When Georg and Vera Leisner arrived to this dolmen in 1933, it had already been dynamited ten years earlier. In fact, to this day a perforation in one of the rocks, pointing back to earlier quarry work can still be observed. In spite of this, it still maintains its original structure, as well as a good part of the mámoa and the stones of the chamber and passage.

This anta was the only one excavated by the Leisners in Galicia. According to the couple, the excavation contributed no archeological material, but did allow for the discovery of an extraordinary ensemble of paintings. The exceptional nature of the discovery was due not only to its being one of the first to be known at a European level, but rather mainly because it covered nearly the entire interior of the tomb (chamber and passage).
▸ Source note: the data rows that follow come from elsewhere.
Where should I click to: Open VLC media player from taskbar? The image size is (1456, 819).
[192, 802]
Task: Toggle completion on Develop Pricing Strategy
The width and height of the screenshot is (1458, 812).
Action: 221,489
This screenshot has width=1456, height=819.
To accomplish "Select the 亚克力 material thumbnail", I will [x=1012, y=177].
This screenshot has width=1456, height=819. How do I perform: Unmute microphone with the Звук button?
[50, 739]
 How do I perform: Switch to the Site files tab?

All the designs are geometric, primarily vertical and horizontal wavy lines, as well as some concentric circles and triangles.

The motifs are painted over a first coat made from a base of kaolin which covers the interior of the stones regularizing the surface. Over this coat the different designs in red and black paints were then applied. Pigments were obtained from clays rich in iron oxides and vegetable carbons and then mixed with water and a binding substance that aided in the paint’s adhesion to the walls. According to the Leisners, micro-chemical analyses revealed that egg whites were the binding agent used at Pedra Cuberta.

Covered by moss and sediment, today the paintings are barely visible, although they are in a relatively good state of conservation.